(Data excerpts)
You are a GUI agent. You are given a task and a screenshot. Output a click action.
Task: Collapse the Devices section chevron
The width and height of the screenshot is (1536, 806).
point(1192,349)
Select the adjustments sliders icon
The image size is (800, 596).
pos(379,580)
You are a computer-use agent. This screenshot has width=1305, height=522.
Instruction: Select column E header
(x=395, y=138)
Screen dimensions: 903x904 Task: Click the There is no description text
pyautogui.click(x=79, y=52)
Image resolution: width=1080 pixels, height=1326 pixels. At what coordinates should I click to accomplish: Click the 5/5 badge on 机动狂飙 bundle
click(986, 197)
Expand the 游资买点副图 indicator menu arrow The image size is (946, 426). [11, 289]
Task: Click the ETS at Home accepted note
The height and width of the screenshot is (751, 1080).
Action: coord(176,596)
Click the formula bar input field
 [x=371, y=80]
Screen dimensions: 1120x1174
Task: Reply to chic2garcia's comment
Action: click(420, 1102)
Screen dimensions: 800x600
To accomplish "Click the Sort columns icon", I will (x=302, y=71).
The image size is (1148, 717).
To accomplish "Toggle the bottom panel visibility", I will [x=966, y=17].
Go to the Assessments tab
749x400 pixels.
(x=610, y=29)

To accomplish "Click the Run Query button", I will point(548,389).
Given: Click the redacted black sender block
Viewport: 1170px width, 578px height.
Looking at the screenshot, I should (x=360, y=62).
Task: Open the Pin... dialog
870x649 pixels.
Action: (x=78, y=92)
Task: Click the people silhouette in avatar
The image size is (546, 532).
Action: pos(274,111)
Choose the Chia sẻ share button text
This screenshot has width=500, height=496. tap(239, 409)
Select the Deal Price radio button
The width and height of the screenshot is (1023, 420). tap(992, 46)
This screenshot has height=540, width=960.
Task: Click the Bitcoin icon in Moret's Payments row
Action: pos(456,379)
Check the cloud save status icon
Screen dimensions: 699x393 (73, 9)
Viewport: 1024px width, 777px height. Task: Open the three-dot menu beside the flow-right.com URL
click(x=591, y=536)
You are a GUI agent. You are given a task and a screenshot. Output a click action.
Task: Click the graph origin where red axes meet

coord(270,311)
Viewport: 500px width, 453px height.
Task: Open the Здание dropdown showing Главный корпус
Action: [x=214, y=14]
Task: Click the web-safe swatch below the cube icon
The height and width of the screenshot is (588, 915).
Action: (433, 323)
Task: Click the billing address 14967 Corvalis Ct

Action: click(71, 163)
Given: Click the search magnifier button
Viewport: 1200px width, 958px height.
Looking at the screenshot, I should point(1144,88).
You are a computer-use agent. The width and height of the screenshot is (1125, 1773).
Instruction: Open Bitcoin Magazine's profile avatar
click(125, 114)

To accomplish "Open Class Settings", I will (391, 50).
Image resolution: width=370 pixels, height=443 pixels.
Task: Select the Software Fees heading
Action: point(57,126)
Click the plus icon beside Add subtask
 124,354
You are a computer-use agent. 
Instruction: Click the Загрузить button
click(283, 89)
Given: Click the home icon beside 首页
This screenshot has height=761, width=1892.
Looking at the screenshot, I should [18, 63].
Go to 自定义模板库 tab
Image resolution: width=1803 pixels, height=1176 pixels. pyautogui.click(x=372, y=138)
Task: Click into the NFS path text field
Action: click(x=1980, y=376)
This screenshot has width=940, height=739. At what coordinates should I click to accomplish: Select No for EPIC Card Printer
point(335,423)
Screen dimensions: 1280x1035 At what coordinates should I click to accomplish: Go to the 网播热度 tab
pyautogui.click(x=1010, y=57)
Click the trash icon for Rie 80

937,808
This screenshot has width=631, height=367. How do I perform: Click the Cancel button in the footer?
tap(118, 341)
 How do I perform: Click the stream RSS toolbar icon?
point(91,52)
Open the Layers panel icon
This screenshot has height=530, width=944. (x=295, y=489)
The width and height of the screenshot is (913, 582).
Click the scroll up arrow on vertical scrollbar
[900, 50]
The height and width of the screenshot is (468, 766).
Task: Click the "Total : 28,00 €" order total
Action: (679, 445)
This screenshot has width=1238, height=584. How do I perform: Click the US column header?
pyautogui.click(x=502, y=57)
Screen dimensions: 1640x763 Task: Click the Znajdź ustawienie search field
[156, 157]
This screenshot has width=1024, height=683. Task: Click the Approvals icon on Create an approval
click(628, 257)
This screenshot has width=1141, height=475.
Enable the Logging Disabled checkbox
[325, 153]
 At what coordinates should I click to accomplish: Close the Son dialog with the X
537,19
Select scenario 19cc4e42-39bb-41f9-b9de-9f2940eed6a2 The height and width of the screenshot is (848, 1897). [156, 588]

● **TASK TO COMPLETE**
Give back the entries above precisely as they appear.

● **ANSWER SPACE**
You are a GUI agent. You are given a task and a screenshot. Output a click action.
Task: Collapse the Devices section chevron
The width and height of the screenshot is (1536, 806).
point(1192,349)
Select the adjustments sliders icon
The image size is (800, 596).
pos(379,580)
You are a computer-use agent. This screenshot has width=1305, height=522.
Instruction: Select column E header
(x=395, y=138)
Screen dimensions: 903x904 Task: Click the There is no description text
pyautogui.click(x=79, y=52)
Image resolution: width=1080 pixels, height=1326 pixels. At what coordinates should I click to accomplish: Click the 5/5 badge on 机动狂飙 bundle
click(986, 197)
Expand the 游资买点副图 indicator menu arrow The image size is (946, 426). [11, 289]
Task: Click the ETS at Home accepted note
The height and width of the screenshot is (751, 1080).
Action: coord(176,596)
Click the formula bar input field
 [x=371, y=80]
Screen dimensions: 1120x1174
Task: Reply to chic2garcia's comment
Action: click(420, 1102)
Screen dimensions: 800x600
To accomplish "Click the Sort columns icon", I will (x=302, y=71).
The image size is (1148, 717).
To accomplish "Toggle the bottom panel visibility", I will [x=966, y=17].
Go to the Assessments tab
749x400 pixels.
(x=610, y=29)

To accomplish "Click the Run Query button", I will point(548,389).
Given: Click the redacted black sender block
Viewport: 1170px width, 578px height.
Looking at the screenshot, I should (x=360, y=62).
Task: Open the Pin... dialog
870x649 pixels.
Action: (x=78, y=92)
Task: Click the people silhouette in avatar
The image size is (546, 532).
Action: pos(274,111)
Choose the Chia sẻ share button text
This screenshot has width=500, height=496. tap(239, 409)
Select the Deal Price radio button
The width and height of the screenshot is (1023, 420). tap(992, 46)
This screenshot has height=540, width=960.
Task: Click the Bitcoin icon in Moret's Payments row
Action: pos(456,379)
Check the cloud save status icon
Screen dimensions: 699x393 (73, 9)
Viewport: 1024px width, 777px height. Task: Open the three-dot menu beside the flow-right.com URL
click(x=591, y=536)
You are a GUI agent. You are given a task and a screenshot. Output a click action.
Task: Click the graph origin where red axes meet

coord(270,311)
Viewport: 500px width, 453px height.
Task: Open the Здание dropdown showing Главный корпус
Action: [x=214, y=14]
Task: Click the web-safe swatch below the cube icon
The height and width of the screenshot is (588, 915).
Action: (433, 323)
Task: Click the billing address 14967 Corvalis Ct

Action: click(71, 163)
Given: Click the search magnifier button
Viewport: 1200px width, 958px height.
Looking at the screenshot, I should point(1144,88).
You are a computer-use agent. The width and height of the screenshot is (1125, 1773).
Instruction: Open Bitcoin Magazine's profile avatar
click(125, 114)

To accomplish "Open Class Settings", I will (391, 50).
Image resolution: width=370 pixels, height=443 pixels.
Task: Select the Software Fees heading
Action: point(57,126)
Click the plus icon beside Add subtask
 124,354
You are a computer-use agent. 
Instruction: Click the Загрузить button
click(283, 89)
Given: Click the home icon beside 首页
This screenshot has height=761, width=1892.
Looking at the screenshot, I should [18, 63].
Go to 自定义模板库 tab
Image resolution: width=1803 pixels, height=1176 pixels. pyautogui.click(x=372, y=138)
Task: Click into the NFS path text field
Action: click(x=1980, y=376)
This screenshot has width=940, height=739. At what coordinates should I click to accomplish: Select No for EPIC Card Printer
point(335,423)
Screen dimensions: 1280x1035 At what coordinates should I click to accomplish: Go to the 网播热度 tab
pyautogui.click(x=1010, y=57)
Click the trash icon for Rie 80

937,808
This screenshot has width=631, height=367. How do I perform: Click the Cancel button in the footer?
tap(118, 341)
 How do I perform: Click the stream RSS toolbar icon?
point(91,52)
Open the Layers panel icon
This screenshot has height=530, width=944. (x=295, y=489)
The width and height of the screenshot is (913, 582).
Click the scroll up arrow on vertical scrollbar
[900, 50]
The height and width of the screenshot is (468, 766).
Task: Click the "Total : 28,00 €" order total
Action: (679, 445)
This screenshot has width=1238, height=584. How do I perform: Click the US column header?
pyautogui.click(x=502, y=57)
Screen dimensions: 1640x763 Task: Click the Znajdź ustawienie search field
[156, 157]
This screenshot has width=1024, height=683. Task: Click the Approvals icon on Create an approval
click(628, 257)
This screenshot has width=1141, height=475.
Enable the Logging Disabled checkbox
[325, 153]
 At what coordinates should I click to accomplish: Close the Son dialog with the X
537,19
Select scenario 19cc4e42-39bb-41f9-b9de-9f2940eed6a2 The height and width of the screenshot is (848, 1897). [156, 588]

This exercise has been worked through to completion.